(Problema proposto): Dê continuidade à petição contra a Lei nº 4.308 de Barretos a partir do ponto em que ela termina.

(Texto citado):
=-=-=

EXCELENTÍSSIMO SENHOR DESEMBARGADOR PRESIDENTE DO E. TRIBUNAL DE JUSTIÇA DO ESTADO DE SÃO PAULO

Protocolado nº 157.946/2010

Assunto: Inconstitucionalidade da Lei nº 4.308, de 30 de março de 2010, do Município de Barretos

 

Ementa: Ação direta de inconstitucionalidade da Lei nº 4.308, de 30 de março de 2010, do Município de Barretos, ajuizada pelo Procurador-Geral de Justiça. Ato normativo que “institui, no âmbito do Município de Barretos, o Programa ‘Sorrindo na Escola’ e dá outras providências”. Projeto de lei de Vereador. Violação da Constituição do Estado, artigos 5º; 37; 47, II e XIV; e 144 (vício de iniciativa); e 25 (criação de despesa sem indicação dos recursos disponíveis para atender aos novos encargos).

 

O Procurador-Geral de Justiça do Estado de São Paulo, no exercício da atribuição prevista no art. 116, inciso VI da Lei Complementar Estadual nº 734, de 26 de novembro de 1993 (Lei Orgânica do Ministério Público de São Paulo), em conformidade com o disposto no art. 125, § 2º e no art. 129, inciso IV da Constituição Federal, e ainda no art. 74, inciso VI e no art. 90, inciso III da Constituição do Estado de São Paulo, com amparo nas informações colhidas no incluso protocolado, vem, respeitosamente, perante esse Egrégio Tribunal de Justiça, promover a presente AÇÃO DIRETA DE INCONSTITUCIONALIDADE da Lei nº 4.308, de 30 de março de 2010, do Município de Barretos , pelos fundamentos a seguir expostos.

=-=-=

(Trecho da listagem):

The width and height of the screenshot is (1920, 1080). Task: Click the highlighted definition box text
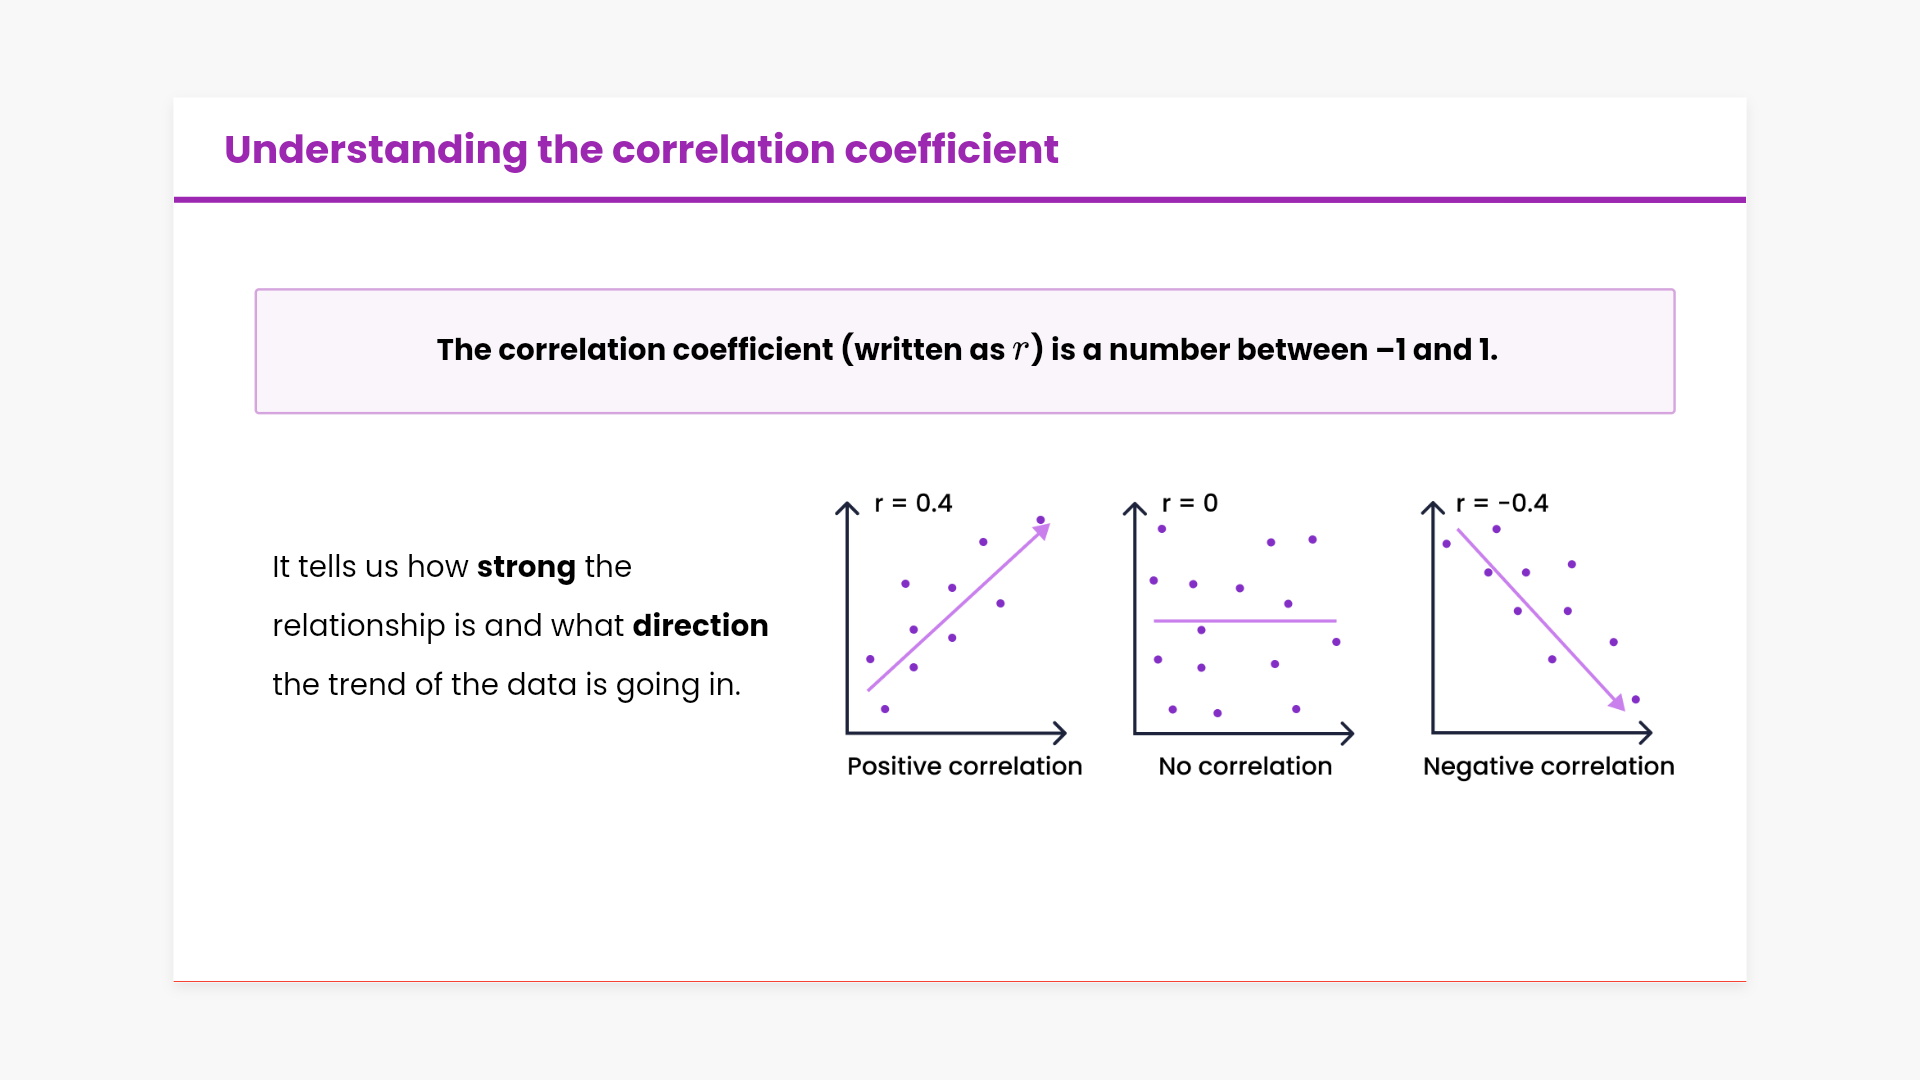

=-=-=

(Exercício resolvido):
1. DO ATO NORMATIVO IMPUGNADO

A Lei nº 4.308, de 30 de março de 2010, do Município de Barretos, que “institui, no âmbito do Município de Barretos, o Programa ‘Sorrindo na Escola’ e dá outras providências”, tem a seguinte redação:

LEI Nº 4.308, de 30 de março de 2010.

Dispõe sobre a criação do Programa Sorrindo na Escola e dá outras providências.

Art. 1º. – Fica criado no Município de Barretos o  Programa Sorrindo na Escola.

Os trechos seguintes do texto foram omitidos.